» **What is being asked**:
Please reproduce the material below, substituting "Non-Degree" for every "Nondegree" and leaving everything else unchanged. Leave the pictures out.

■ ■ ■ ■ ■

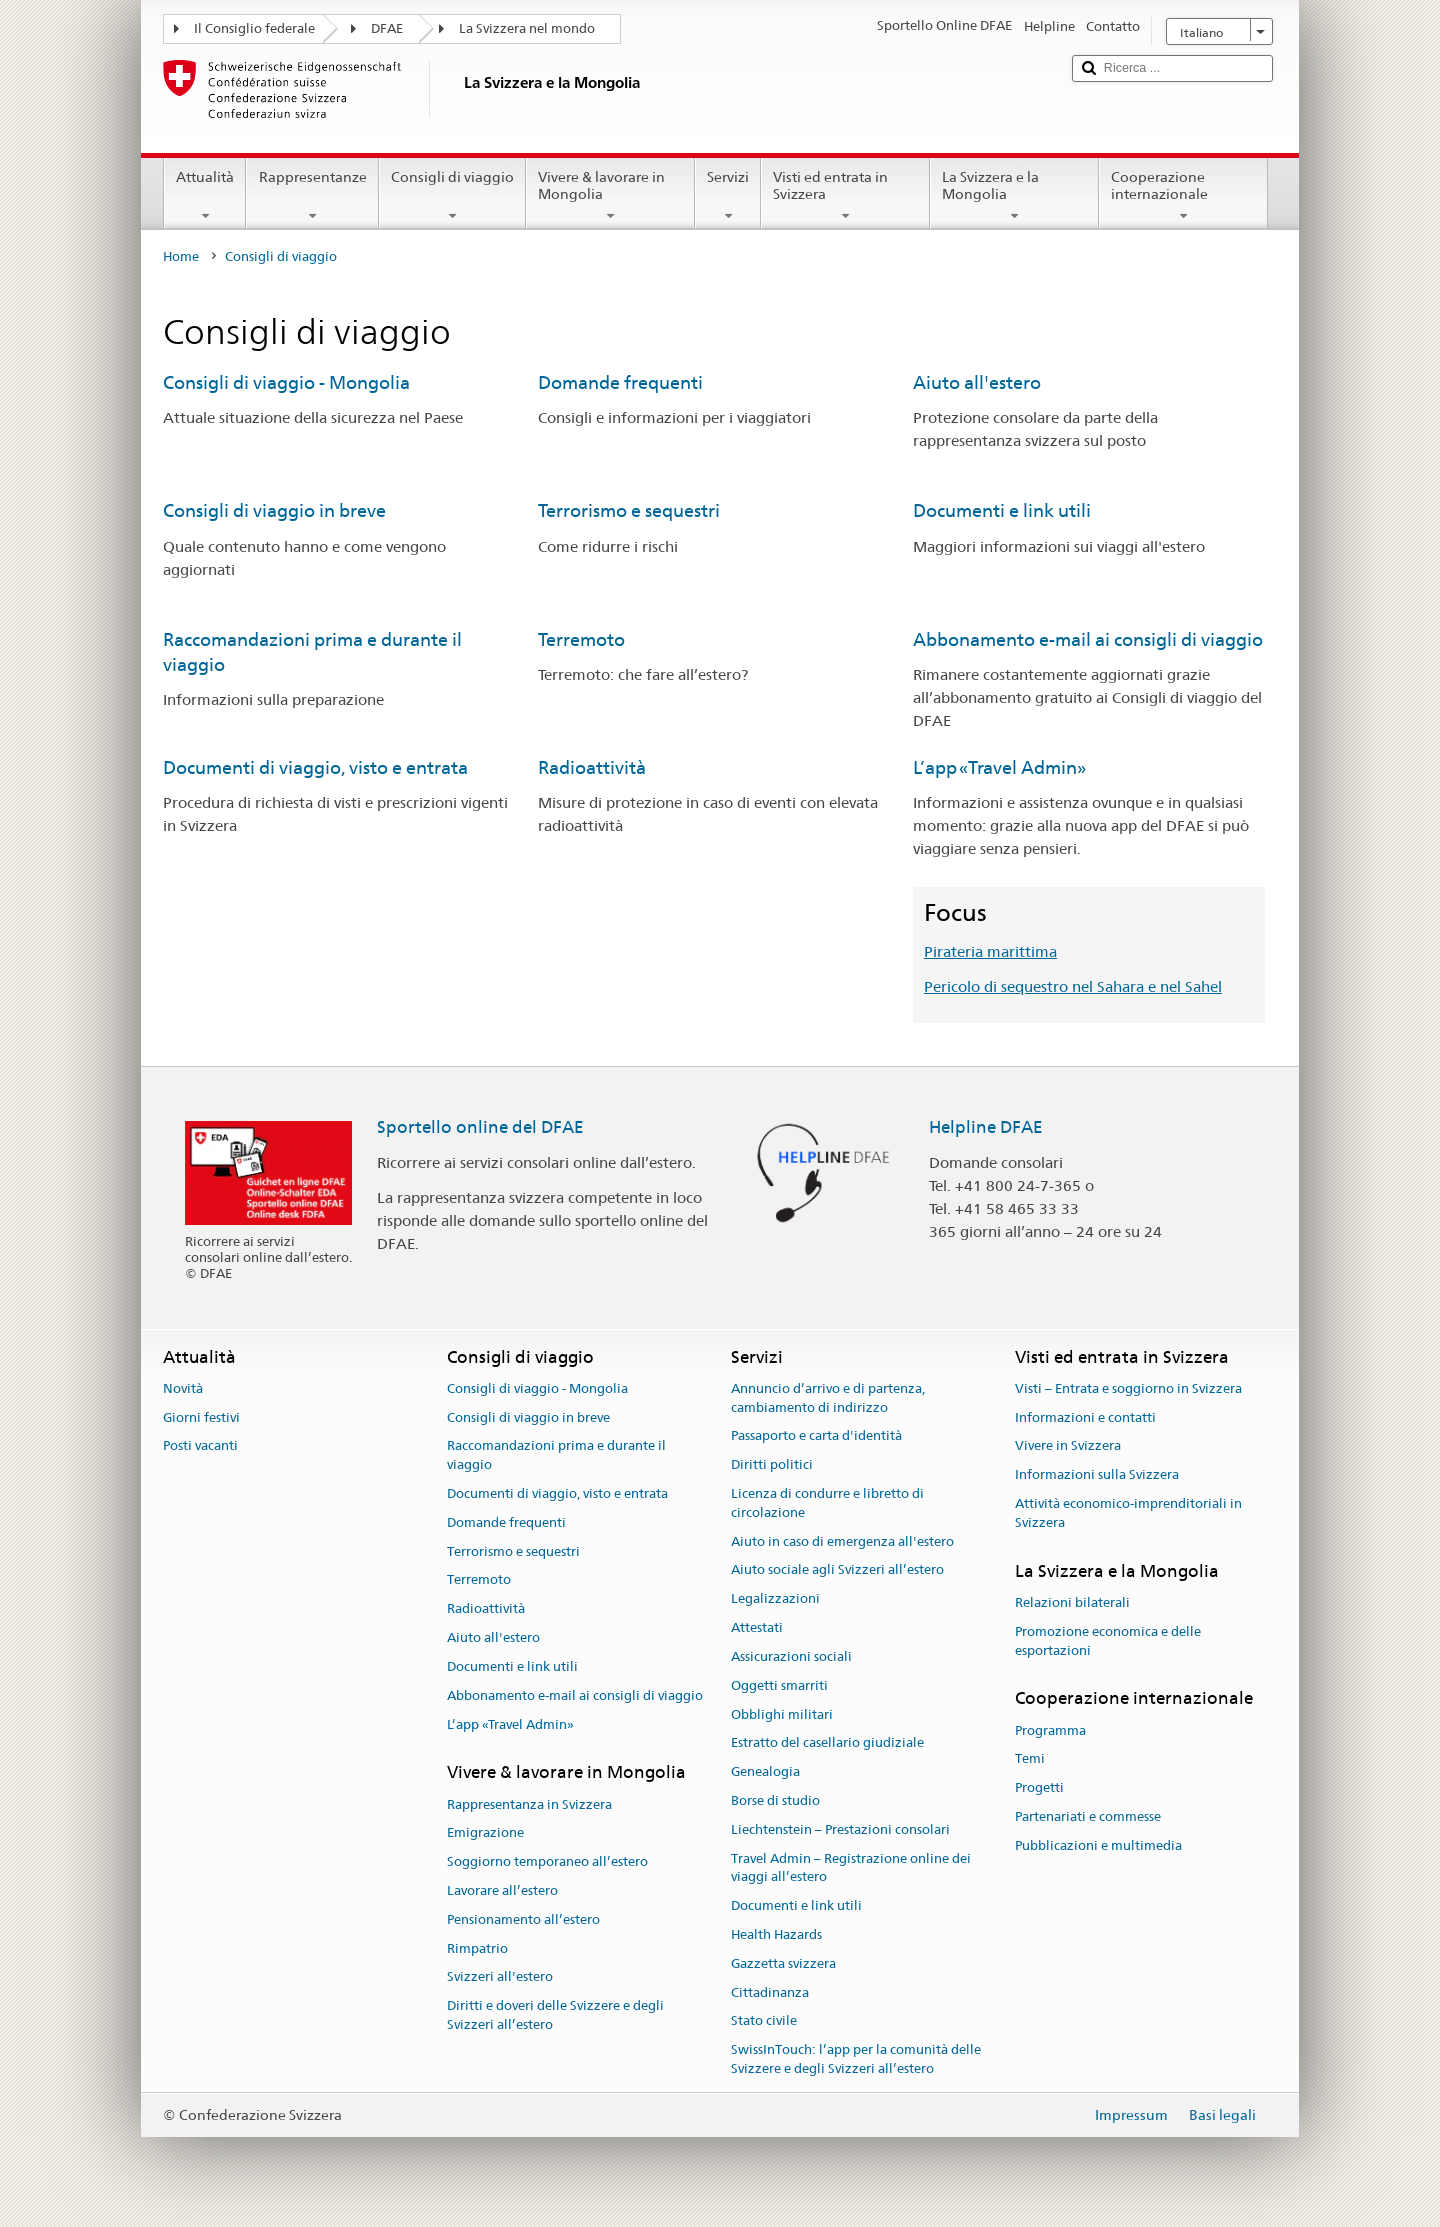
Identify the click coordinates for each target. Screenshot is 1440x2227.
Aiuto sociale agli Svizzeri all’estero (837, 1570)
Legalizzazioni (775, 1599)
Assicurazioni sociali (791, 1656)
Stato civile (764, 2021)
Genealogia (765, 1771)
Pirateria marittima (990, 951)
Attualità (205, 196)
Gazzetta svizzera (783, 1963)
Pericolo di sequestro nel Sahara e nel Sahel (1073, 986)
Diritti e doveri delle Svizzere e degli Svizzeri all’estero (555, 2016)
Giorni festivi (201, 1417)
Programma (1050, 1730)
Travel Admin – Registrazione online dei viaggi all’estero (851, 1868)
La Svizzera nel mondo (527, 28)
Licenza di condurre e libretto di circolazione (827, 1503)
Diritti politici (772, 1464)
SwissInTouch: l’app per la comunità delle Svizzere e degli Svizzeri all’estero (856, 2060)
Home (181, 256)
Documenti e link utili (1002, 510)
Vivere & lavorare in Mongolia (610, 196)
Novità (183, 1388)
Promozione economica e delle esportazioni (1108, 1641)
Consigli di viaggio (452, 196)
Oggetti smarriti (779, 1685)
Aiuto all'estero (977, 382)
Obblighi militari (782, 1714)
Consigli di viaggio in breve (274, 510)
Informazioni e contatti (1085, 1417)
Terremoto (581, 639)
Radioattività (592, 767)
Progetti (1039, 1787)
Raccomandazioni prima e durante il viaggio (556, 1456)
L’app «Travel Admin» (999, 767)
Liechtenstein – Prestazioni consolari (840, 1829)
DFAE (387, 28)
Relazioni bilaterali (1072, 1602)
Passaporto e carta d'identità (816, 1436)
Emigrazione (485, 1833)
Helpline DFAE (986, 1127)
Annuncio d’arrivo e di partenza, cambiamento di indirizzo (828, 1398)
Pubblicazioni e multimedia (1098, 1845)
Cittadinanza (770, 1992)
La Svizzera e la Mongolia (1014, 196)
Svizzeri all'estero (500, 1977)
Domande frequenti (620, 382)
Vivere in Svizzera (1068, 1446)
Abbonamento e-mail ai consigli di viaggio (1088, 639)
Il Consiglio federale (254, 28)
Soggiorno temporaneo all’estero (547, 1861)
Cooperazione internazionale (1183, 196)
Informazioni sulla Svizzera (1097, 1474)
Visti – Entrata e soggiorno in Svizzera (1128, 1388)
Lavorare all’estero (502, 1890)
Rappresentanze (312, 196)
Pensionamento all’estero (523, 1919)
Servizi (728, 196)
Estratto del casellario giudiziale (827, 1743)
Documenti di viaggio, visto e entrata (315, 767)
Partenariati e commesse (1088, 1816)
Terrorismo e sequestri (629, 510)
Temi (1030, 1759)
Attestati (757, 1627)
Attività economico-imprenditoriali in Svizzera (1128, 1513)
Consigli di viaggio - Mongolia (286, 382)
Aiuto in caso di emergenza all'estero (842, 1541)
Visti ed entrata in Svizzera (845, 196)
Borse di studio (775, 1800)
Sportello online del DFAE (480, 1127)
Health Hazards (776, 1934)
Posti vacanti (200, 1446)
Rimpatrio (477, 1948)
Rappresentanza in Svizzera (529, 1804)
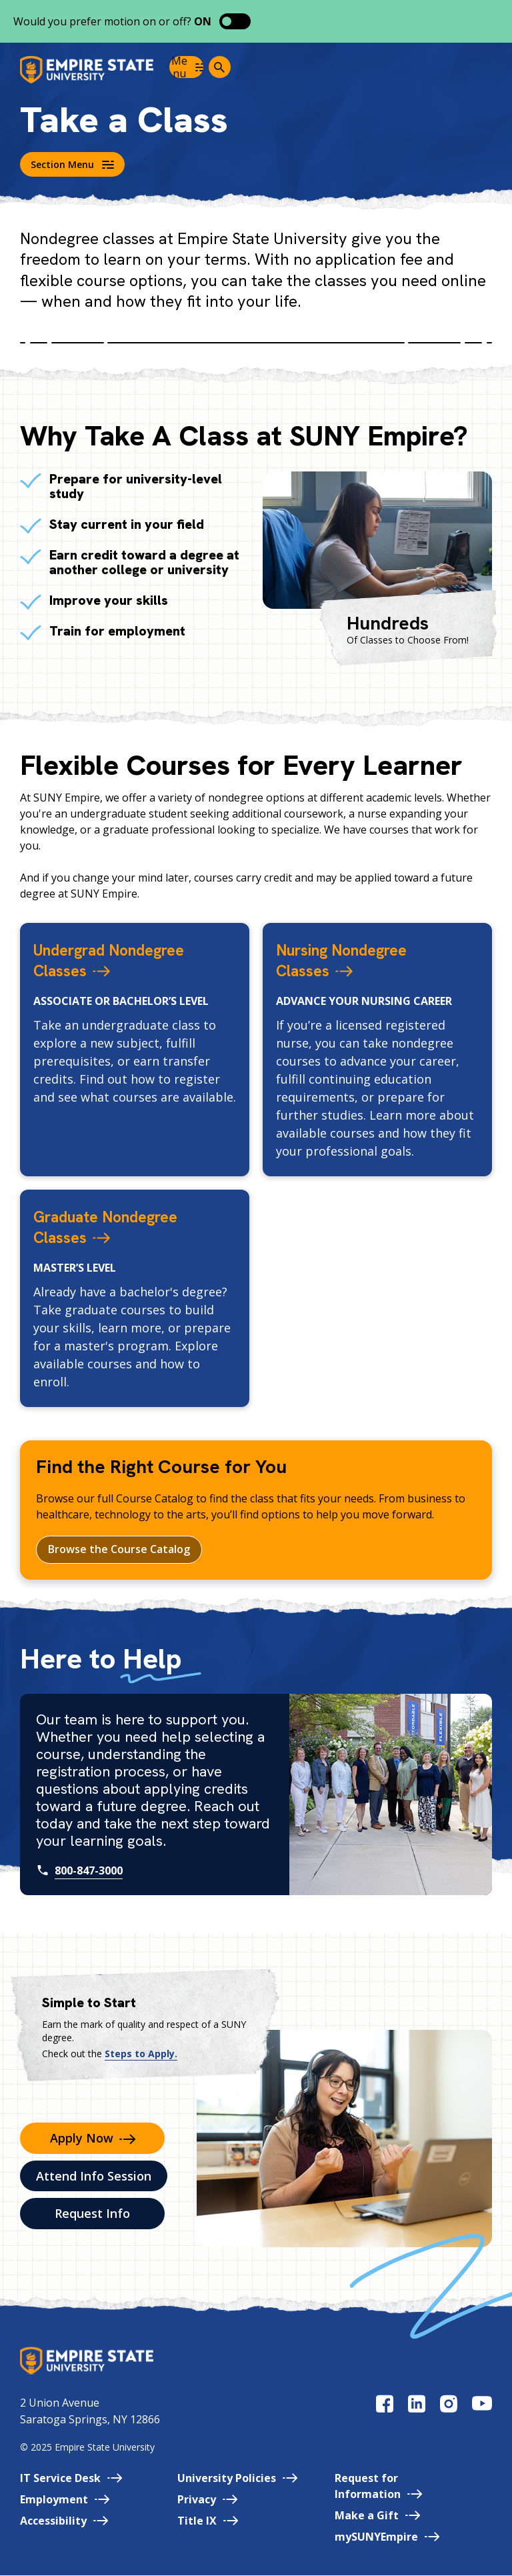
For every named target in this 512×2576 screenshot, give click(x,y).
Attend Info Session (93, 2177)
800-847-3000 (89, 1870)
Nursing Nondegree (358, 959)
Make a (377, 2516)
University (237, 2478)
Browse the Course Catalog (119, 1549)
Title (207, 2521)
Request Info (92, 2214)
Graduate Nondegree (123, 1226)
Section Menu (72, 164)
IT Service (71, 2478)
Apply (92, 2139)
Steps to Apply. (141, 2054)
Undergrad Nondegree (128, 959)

■ ■ ■ ■ ■

» **Task response**:
Identify the click coordinates for each target. Screenshot is 1440x2227.
Aiuto sociale agli Svizzeri all’estero (837, 1570)
Legalizzazioni (775, 1599)
Assicurazioni sociali (791, 1656)
Stato civile (764, 2021)
Genealogia (765, 1771)
Pirateria marittima (990, 951)
Attualità (205, 196)
Gazzetta svizzera (783, 1963)
Pericolo di sequestro nel Sahara e nel Sahel (1073, 986)
Diritti e doveri delle Svizzere e degli Svizzeri all’estero (555, 2016)
Giorni festivi (201, 1417)
Programma (1050, 1730)
Travel Admin – Registrazione online dei viaggi all’estero (851, 1868)
La Svizzera nel mondo (527, 28)
Licenza di condurre e libretto di circolazione (827, 1503)
Diritti politici (772, 1464)
SwissInTouch: l’app per la comunità delle Svizzere e degli Svizzeri all’estero (856, 2060)
Home (181, 256)
Documenti e link utili (1002, 510)
Vivere & lavorare in Mongolia (610, 196)
Novità (183, 1388)
Promozione economica e delle esportazioni (1108, 1641)
Consigli di viaggio (452, 196)
Oggetti smarriti (779, 1685)
Aiuto all'estero (977, 382)
Obblighi militari (782, 1714)
Consigli di viaggio in breve (274, 510)
Informazioni e contatti (1085, 1417)
Terremoto (581, 639)
Radioattività (592, 767)
Progetti (1039, 1787)
Raccomandazioni prima e durante il viaggio (556, 1456)
L’app «Travel Admin» (999, 767)
Liechtenstein – Prestazioni consolari (840, 1829)
DFAE (387, 28)
Relazioni bilaterali (1072, 1602)
Passaporto e carta d'identità (816, 1436)
Emigrazione (485, 1833)
Helpline DFAE (986, 1127)
Annuncio d’arrivo e di partenza, cambiamento di indirizzo (828, 1398)
Pubblicazioni e multimedia (1098, 1845)
Cittadinanza (770, 1992)
La Svizzera e la Mongolia (1014, 196)
Svizzeri all'estero (500, 1977)
Domande frequenti (620, 382)
Vivere in Svizzera (1068, 1446)
Abbonamento e-mail ai consigli di viaggio (1088, 639)
Il Consiglio federale (254, 28)
Soggiorno temporaneo all’estero (547, 1861)
Cooperazione internazionale (1183, 196)
Informazioni sulla Svizzera (1097, 1474)
Visti – Entrata e soggiorno in Svizzera (1128, 1388)
Lavorare all’estero (502, 1890)
Rappresentanze (312, 196)
Pensionamento all’estero (523, 1919)
Servizi (728, 196)
Estratto del casellario giudiziale (827, 1743)
Documenti di viaggio, visto e entrata (315, 767)
Partenariati e commesse (1088, 1816)
Terrorismo e sequestri (629, 510)
Temi (1030, 1759)
Attestati (757, 1627)
Attività economico-imprenditoriali in Svizzera (1128, 1513)
Consigli di viaggio - Mongolia (286, 382)
Aiuto in caso di emergenza all'estero (842, 1541)
Visti ed entrata in Svizzera (845, 196)
Borse di studio (775, 1800)
Sportello online del DFAE (480, 1127)
Health Hazards (776, 1934)
Posti vacanti (200, 1446)
Rimpatrio (477, 1948)
Rappresentanza in Svizzera (529, 1804)
For every named target in this 512×2576 screenshot, give click(x,y).
Attend Info Session (93, 2177)
800-847-3000 (89, 1870)
Nursing Non-Degree (358, 959)
Make a (377, 2516)
University (237, 2478)
Browse the Course Catalog (119, 1549)
Title (207, 2521)
Request Info (92, 2214)
Graduate Non-Degree (123, 1226)
Section Menu (72, 164)
IT Service (71, 2478)
Apply (92, 2139)
Steps to Apply. (141, 2054)
Undergrad Non-Degree (128, 959)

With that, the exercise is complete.